- **Aim**: Copy the material from the line with "Given: Open the" up to and including the line with "This screenshot has width=1443, height=840.", swapping "Collapse" for "Expand" and leaving everything else as it is.

- **Listed records**:
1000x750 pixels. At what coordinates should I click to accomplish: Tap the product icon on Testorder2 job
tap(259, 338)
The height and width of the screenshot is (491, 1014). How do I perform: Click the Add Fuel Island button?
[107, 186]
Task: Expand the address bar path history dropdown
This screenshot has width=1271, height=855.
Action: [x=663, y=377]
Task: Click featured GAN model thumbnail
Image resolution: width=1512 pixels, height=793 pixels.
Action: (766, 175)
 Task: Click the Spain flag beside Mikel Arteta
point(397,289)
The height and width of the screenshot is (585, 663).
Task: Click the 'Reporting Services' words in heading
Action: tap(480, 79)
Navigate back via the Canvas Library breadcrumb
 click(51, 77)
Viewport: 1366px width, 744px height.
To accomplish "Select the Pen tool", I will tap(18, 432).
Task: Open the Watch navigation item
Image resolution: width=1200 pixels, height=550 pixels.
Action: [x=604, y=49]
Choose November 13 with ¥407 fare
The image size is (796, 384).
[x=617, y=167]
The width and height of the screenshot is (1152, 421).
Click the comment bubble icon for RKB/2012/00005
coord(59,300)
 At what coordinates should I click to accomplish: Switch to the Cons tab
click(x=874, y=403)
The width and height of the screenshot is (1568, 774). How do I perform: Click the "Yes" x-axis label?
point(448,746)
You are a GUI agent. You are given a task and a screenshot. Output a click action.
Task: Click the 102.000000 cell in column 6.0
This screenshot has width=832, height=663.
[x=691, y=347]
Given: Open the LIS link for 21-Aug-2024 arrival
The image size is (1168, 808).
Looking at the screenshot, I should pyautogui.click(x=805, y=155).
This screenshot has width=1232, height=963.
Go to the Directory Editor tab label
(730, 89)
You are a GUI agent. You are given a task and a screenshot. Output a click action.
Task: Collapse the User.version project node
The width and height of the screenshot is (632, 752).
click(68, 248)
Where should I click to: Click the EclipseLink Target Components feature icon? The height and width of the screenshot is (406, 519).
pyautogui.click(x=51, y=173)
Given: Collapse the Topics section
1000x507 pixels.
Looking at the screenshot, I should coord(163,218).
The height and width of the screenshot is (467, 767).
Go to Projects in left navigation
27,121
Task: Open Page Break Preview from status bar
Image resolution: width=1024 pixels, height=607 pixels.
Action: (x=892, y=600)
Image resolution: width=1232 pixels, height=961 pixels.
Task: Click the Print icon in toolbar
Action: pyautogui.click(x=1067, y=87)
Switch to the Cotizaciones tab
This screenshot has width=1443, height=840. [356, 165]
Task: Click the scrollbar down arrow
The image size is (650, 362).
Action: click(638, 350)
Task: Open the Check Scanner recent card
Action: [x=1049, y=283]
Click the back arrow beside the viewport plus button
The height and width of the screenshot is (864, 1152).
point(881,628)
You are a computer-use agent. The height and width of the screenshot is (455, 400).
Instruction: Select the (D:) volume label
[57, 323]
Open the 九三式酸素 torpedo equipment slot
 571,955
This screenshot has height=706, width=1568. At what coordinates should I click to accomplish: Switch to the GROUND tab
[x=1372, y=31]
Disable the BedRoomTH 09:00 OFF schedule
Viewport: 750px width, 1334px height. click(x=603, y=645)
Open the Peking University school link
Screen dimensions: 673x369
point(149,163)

- **Solution for this problem**:
Given: Open the LIS link for 21-Aug-2024 arrival
The image size is (1168, 808).
Looking at the screenshot, I should pyautogui.click(x=805, y=155).
This screenshot has width=1232, height=963.
Go to the Directory Editor tab label
(730, 89)
You are a GUI agent. You are given a task and a screenshot. Output a click action.
Task: Expand the User.version project node
The width and height of the screenshot is (632, 752).
click(68, 248)
Where should I click to: Click the EclipseLink Target Components feature icon? The height and width of the screenshot is (406, 519).
pyautogui.click(x=51, y=173)
Given: Expand the Topics section
1000x507 pixels.
Looking at the screenshot, I should coord(163,218).
The height and width of the screenshot is (467, 767).
Go to Projects in left navigation
27,121
Task: Open Page Break Preview from status bar
Image resolution: width=1024 pixels, height=607 pixels.
Action: (x=892, y=600)
Image resolution: width=1232 pixels, height=961 pixels.
Task: Click the Print icon in toolbar
Action: pyautogui.click(x=1067, y=87)
Switch to the Cotizaciones tab
This screenshot has width=1443, height=840. [356, 165]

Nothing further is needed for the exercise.